Point de systèmes, beaucoup d'œuvres. Les spéculations abstruses contiennent du vertige; rien n'indique qu'il hasardât son esprit dans les apocalypses. L'apôtre peut être hardi, mais l'évêque doit être timide. Il se fût probablement fait scrupule de sonder trop avant de certains problèmes réservés en quelque sorte aux grands esprits terribles. Il y a de l'horreur sacrée sous les porches de l'énigme; ces ouvertures sombres sont là béantes, mais quelque chose vous dit, à vous passant de la vie, qu'on n'entre pas. Malheur à qui y pénètre! Les génies, dans les profondeurs inouïes de l'abstraction et de la spéculation pure, situés pour ainsi dire au-dessus des dogmes, proposent leurs idées à Dieu. Leur prière offre audacieusement la discussion. Leur adoration interroge. Ceci est la religion directe, pleine d'anxiété et de responsabilité pour qui en tente les escarpements.
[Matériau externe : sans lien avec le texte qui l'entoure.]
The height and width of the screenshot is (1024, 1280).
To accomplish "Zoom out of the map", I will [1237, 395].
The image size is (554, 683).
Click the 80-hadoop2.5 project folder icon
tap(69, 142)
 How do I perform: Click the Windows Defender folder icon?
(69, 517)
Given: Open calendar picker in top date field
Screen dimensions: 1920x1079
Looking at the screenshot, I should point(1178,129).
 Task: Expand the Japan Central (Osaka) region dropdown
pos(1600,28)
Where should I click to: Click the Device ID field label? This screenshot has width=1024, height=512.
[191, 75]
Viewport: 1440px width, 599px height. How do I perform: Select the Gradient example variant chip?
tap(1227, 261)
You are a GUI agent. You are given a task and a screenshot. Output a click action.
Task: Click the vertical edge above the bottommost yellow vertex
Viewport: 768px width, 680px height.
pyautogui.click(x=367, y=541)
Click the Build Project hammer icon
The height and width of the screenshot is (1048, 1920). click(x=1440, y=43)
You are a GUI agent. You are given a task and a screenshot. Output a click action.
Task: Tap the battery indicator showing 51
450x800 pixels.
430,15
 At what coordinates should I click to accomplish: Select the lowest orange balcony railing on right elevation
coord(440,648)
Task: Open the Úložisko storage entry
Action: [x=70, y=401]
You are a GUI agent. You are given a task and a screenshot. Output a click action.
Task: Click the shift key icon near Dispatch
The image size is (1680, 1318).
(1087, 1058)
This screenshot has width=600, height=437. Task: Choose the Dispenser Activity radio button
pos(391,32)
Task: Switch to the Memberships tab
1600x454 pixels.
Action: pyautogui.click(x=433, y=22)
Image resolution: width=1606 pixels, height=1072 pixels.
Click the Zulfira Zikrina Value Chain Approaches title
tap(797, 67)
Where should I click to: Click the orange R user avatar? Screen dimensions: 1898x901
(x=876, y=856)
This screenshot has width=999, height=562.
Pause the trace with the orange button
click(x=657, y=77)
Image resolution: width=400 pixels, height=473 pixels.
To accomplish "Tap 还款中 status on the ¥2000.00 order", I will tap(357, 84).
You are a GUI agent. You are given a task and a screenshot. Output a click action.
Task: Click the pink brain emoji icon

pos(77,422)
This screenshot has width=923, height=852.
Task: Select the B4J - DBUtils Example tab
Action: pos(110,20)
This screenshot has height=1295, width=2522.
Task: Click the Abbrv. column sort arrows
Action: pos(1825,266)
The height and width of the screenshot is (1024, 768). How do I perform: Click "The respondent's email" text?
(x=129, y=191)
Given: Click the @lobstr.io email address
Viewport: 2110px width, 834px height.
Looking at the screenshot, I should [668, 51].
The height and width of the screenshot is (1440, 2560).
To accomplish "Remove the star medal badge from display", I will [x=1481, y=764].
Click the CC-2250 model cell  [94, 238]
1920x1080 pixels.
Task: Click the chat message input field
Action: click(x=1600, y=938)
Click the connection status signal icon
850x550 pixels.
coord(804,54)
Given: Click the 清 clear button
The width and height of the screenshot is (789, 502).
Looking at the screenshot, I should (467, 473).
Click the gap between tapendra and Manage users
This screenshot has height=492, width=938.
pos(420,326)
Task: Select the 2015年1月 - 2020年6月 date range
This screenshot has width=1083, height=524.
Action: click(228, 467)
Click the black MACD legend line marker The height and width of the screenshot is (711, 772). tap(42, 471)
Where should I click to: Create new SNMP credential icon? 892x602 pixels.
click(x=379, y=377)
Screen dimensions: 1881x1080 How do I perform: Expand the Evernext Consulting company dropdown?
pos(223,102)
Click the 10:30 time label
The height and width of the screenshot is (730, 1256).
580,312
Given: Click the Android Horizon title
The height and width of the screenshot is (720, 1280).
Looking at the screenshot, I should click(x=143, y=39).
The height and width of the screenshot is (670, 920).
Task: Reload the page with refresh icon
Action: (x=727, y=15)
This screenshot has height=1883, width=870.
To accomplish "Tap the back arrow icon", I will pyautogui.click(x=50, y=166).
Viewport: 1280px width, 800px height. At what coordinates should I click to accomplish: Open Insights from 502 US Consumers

La méditation humaine n'a point de limite. À ses risques et périls, elle analyse et creuse son propre éblouissement. On pourrait presque dire que, par une sorte de réaction splendide, elle en éblouit la nature; le mystérieux monde qui nous entoure rend ce qu'il reçoit, il est probable que les contemplateurs sont contemplés. Quoi qu'il en soit, il y a sur la terre des hommes – sont-ce des hommes? – qui aperçoivent distinctement au fond des horizons du rêve les hauteurs de l'absolu, et qui ont la vision terrible de la montagne infinie. Monseigneur Bienvenu n'était point de ces hommes-là, monseigneur Bienvenu n'était pas un génie. Il eût redouté ces sublimités d'où quelques-uns, très grands même, comme Swedenborg et Pascal, ont glissé dans la démence. Certes, ces puissantes rêveries ont leur utilité morale, et par ces routes ardues on s'approche de la perfection idéale. Lui, il prenait le sentier qui abrège: l'évangile. Il n'essayait point de faire faire à sa chasuble les plis du manteau d'Élie, il ne projetait aucun rayon d'avenir sur le roulis ténébreux des événements, il ne cherchait pas à condenser en flamme la lueur des choses, il n'avait rien du prophète et rien du mage. Cette âme simple aimait, voilà tout.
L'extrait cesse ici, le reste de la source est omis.